Prompt ::
Type out the entries again, keeping every word unchanged.

━━ Records for processing

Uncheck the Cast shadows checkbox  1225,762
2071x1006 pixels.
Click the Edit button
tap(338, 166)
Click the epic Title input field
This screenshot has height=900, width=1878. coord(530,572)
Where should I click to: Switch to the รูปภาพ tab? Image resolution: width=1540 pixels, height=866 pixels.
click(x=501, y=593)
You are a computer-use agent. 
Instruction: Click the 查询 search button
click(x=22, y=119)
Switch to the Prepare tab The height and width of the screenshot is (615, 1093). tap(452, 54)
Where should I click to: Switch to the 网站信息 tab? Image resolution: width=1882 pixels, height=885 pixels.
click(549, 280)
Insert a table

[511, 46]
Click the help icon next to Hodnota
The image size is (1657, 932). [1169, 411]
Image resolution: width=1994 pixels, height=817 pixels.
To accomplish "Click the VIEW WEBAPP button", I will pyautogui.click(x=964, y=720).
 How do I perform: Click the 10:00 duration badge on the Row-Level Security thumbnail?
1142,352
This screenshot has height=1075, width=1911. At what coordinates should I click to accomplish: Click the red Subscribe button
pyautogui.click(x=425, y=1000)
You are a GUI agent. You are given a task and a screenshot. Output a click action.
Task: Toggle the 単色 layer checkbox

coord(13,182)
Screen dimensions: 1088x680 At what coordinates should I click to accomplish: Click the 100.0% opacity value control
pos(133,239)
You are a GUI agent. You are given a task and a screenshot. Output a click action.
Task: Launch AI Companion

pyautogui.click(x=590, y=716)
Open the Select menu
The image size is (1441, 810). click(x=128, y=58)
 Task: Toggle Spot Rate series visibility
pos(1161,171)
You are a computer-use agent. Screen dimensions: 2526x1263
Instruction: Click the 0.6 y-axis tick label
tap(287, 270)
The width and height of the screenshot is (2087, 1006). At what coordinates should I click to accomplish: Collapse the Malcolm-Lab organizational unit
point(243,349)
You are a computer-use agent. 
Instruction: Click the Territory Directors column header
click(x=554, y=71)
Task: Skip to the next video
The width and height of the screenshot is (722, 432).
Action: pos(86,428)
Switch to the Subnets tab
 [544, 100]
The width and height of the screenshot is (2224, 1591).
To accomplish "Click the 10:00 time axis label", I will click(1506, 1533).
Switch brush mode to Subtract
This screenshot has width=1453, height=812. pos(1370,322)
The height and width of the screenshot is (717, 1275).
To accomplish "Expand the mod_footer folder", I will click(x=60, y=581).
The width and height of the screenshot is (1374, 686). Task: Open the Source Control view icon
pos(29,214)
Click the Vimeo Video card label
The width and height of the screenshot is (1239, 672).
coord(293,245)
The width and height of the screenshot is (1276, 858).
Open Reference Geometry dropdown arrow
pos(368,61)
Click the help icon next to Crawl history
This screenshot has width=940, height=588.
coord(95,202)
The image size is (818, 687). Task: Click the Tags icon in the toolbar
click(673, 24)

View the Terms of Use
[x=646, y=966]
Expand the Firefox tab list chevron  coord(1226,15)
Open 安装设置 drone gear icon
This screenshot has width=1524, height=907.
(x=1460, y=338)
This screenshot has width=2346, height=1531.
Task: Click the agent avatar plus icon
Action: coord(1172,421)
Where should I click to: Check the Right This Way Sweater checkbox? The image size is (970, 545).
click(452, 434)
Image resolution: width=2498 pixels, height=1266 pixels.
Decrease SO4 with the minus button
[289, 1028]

━━━━

Written solution ::
Uncheck the Cast shadows checkbox  1225,762
2071x1006 pixels.
Click the Edit button
tap(338, 166)
Click the epic Title input field
This screenshot has height=900, width=1878. coord(530,572)
Where should I click to: Switch to the รูปภาพ tab? Image resolution: width=1540 pixels, height=866 pixels.
click(x=501, y=593)
You are a computer-use agent. 
Instruction: Click the 查询 search button
click(x=22, y=119)
Switch to the Prepare tab The height and width of the screenshot is (615, 1093). tap(452, 54)
Where should I click to: Switch to the 网站信息 tab? Image resolution: width=1882 pixels, height=885 pixels.
click(549, 280)
Insert a table

[511, 46]
Click the help icon next to Hodnota
The image size is (1657, 932). [1169, 411]
Image resolution: width=1994 pixels, height=817 pixels.
To accomplish "Click the VIEW WEBAPP button", I will pyautogui.click(x=964, y=720).
 How do I perform: Click the 10:00 duration badge on the Row-Level Security thumbnail?
1142,352
This screenshot has height=1075, width=1911. At what coordinates should I click to accomplish: Click the red Subscribe button
pyautogui.click(x=425, y=1000)
You are a GUI agent. You are given a task and a screenshot. Output a click action.
Task: Toggle the 単色 layer checkbox

coord(13,182)
Screen dimensions: 1088x680 At what coordinates should I click to accomplish: Click the 100.0% opacity value control
pos(133,239)
You are a GUI agent. You are given a task and a screenshot. Output a click action.
Task: Launch AI Companion

pyautogui.click(x=590, y=716)
Open the Select menu
The image size is (1441, 810). click(x=128, y=58)
 Task: Toggle Spot Rate series visibility
pos(1161,171)
You are a computer-use agent. Screen dimensions: 2526x1263
Instruction: Click the 0.6 y-axis tick label
tap(287, 270)
The width and height of the screenshot is (2087, 1006). At what coordinates should I click to accomplish: Collapse the Malcolm-Lab organizational unit
point(243,349)
You are a computer-use agent. 
Instruction: Click the Territory Directors column header
click(x=554, y=71)
Task: Skip to the next video
The width and height of the screenshot is (722, 432).
Action: pos(86,428)
Switch to the Subnets tab
 [544, 100]
The width and height of the screenshot is (2224, 1591).
To accomplish "Click the 10:00 time axis label", I will click(1506, 1533).
Switch brush mode to Subtract
This screenshot has width=1453, height=812. pos(1370,322)
The height and width of the screenshot is (717, 1275).
To accomplish "Expand the mod_footer folder", I will click(x=60, y=581).
The width and height of the screenshot is (1374, 686). Task: Open the Source Control view icon
pos(29,214)
Click the Vimeo Video card label
The width and height of the screenshot is (1239, 672).
coord(293,245)
The width and height of the screenshot is (1276, 858).
Open Reference Geometry dropdown arrow
pos(368,61)
Click the help icon next to Crawl history
This screenshot has width=940, height=588.
coord(95,202)
The image size is (818, 687). Task: Click the Tags icon in the toolbar
click(673, 24)

View the Terms of Use
[x=646, y=966]
Expand the Firefox tab list chevron  coord(1226,15)
Open 安装设置 drone gear icon
This screenshot has width=1524, height=907.
(x=1460, y=338)
This screenshot has width=2346, height=1531.
Task: Click the agent avatar plus icon
Action: coord(1172,421)
Where should I click to: Check the Right This Way Sweater checkbox? The image size is (970, 545).
click(452, 434)
Image resolution: width=2498 pixels, height=1266 pixels.
Decrease SO4 with the minus button
[289, 1028]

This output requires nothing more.